My Heart is a Chainsaw by Stephen Graham Jones is, of course, great. An SGJ binge this year has recalibrated my hitherto meh feelings on the slasher as a genre and made me want to go back and fill in the vast gaps in my viewing of the canon (I’ve seen, like, some Friday the 13ths and an Elm Street or two …? Nobody tell SGJ.) This one does feel like familiar ground, in that it’s basically The Last Final Girl as seen through Demon Theory, but without that screenplay-ish narrative device, which probably makes it more accessible to people who are not big nerds (I loved the screenplayish thing obv.) But Chainsaw also feels more polished and much more accessible to the slasher newbie, since the narrator’s homework assignments are a neat way of filling in the lore for those of us who have not done our own homework.

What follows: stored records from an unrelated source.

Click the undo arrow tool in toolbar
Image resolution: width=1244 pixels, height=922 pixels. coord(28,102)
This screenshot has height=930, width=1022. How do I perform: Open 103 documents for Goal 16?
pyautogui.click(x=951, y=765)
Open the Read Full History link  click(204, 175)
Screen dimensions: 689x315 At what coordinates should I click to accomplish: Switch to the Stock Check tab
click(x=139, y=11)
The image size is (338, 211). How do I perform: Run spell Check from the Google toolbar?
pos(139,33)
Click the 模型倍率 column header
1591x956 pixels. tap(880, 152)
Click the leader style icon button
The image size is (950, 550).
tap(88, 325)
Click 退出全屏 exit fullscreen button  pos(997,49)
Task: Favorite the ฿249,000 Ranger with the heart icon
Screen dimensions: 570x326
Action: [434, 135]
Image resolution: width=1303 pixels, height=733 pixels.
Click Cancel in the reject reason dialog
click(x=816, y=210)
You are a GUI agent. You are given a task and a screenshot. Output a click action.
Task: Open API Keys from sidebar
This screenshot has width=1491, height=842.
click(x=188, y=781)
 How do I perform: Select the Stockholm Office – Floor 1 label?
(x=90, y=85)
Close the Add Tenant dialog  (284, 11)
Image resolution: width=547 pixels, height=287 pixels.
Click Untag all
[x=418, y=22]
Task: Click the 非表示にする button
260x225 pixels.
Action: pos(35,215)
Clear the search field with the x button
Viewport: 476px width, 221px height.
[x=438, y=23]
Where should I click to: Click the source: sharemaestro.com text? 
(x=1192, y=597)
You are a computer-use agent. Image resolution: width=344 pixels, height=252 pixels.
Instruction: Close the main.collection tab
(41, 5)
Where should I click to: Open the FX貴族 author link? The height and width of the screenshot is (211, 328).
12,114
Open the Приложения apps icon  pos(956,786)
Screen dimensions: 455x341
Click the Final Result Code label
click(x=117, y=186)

Adania Shibli’s Minor Detail is brief, lovely, and devastating. As you might expect, it’s incredibly good at the details, and the shift in style between the two halves works wonderfully: the first half is the crime of the past, recounted in an almost fable-like fashion, and the second half is about the crime that is the present, which its nervous, boundary-crossing narrator manages to almost make sound normal for a while, so much so that the ending doesn’t feel predictable (in the sense of dull), even though it is (in the sense of inevitable and narratively necessary.) It’s not surprising, but it is painful, and perhaps even sudden, which ought to have been impossible.